从数据框中删除行,其中从第三列开始的每个值都是 0

Drop rows from dataframe, where every value from thirdcolumn onwards is 0

我正在尝试删除从第三列开始值为 0 的行

我使用了下面的代码,它有效,但我觉得必须有更有效的方法来做到这一点,这是我的数据框:

NRC_lexicon_wide = NRC_lexicon_wide[~((NRC_lexicon_wide['anger'] == 0) & (NRC_lexicon_wide['anticipation'] == 0) 
                                      & (NRC_lexicon_wide['disgust'] == 0) & (NRC_lexicon_wide['fear'] == 0) 
                                      & (NRC_lexicon_wide['negative'] == 0) & (NRC_lexicon_wide['positive'] == 0) 
                                      & (NRC_lexicon_wide['sadness'] == 0) & (NRC_lexicon_wide['surprise'] == 0)
                                      & (NRC_lexicon_wide['trust'] == 0))]

好的,这个怎么样:

import pandas
import numpy


# Create a dataframe from a list of dicts will automatically find the column
df = pandas.DataFrame(pandas.DataFrame([{key: numpy.random.choice([0, 1, 2], p=[0.8, 0.15, 0.05]) for key in ["ColA", "ColB", "ColC", "ColD", "ColE", "ColF"]} for _ in range(50)]))

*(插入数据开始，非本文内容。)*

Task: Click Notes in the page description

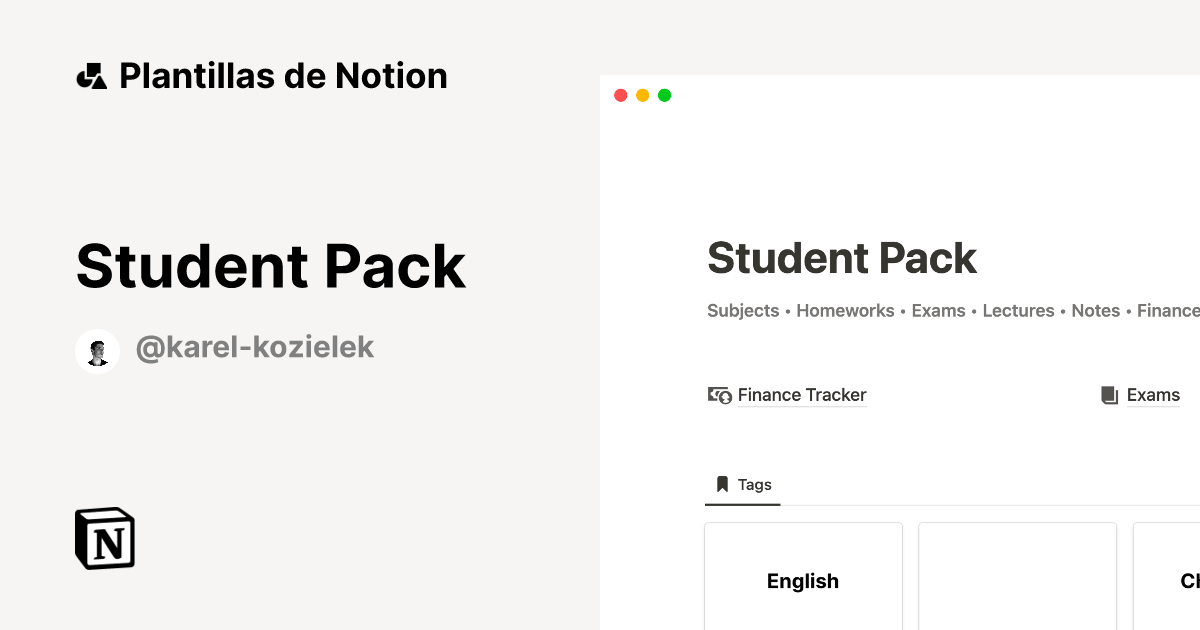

# Start from this column onwards
start_column = 3

# Get a boolean value for each cell, indicating if the value is larger than 0
larger_than_zero = df.loc[:, df.columns[start_column:]] > 0

# Get the rows for which any value in a cell is larger than 0
any_cell_larger_than_zero = larger_than_zero.any(axis=1)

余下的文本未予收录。